* [ABOUT THIS EXERCISE]:
The whole listing, exactly as given: write it out, leaving out each image.

==== THE RECORDS ====

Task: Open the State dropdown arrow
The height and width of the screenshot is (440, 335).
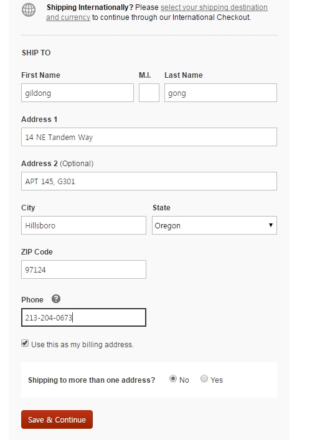Action: (x=271, y=225)
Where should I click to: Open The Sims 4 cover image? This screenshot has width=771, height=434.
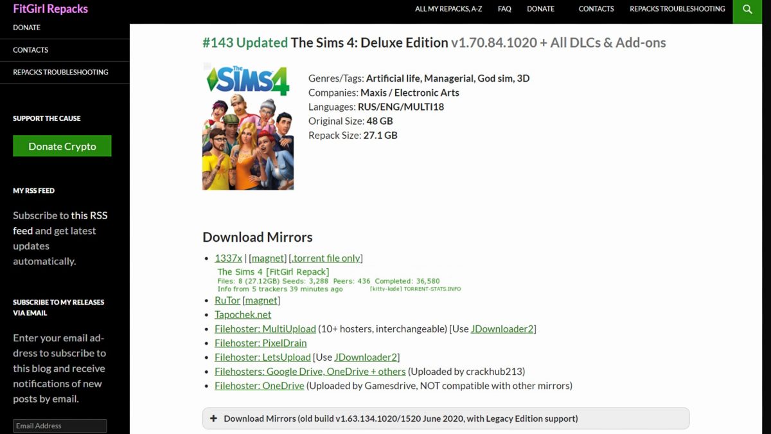[248, 126]
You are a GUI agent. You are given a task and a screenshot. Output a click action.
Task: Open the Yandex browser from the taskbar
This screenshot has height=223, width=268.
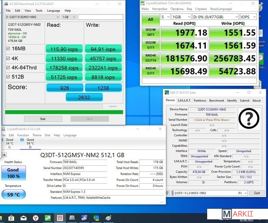[35, 218]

====

* [EXERCISE ANSWER]:
Task: Open the State dropdown arrow
The height and width of the screenshot is (440, 335).
Action: (x=271, y=225)
Where should I click to: Open The Sims 4 cover image? This screenshot has width=771, height=434.
[248, 126]
You are a GUI agent. You are given a task and a screenshot. Output a click action.
Task: Open the Yandex browser from the taskbar
This screenshot has height=223, width=268.
[35, 218]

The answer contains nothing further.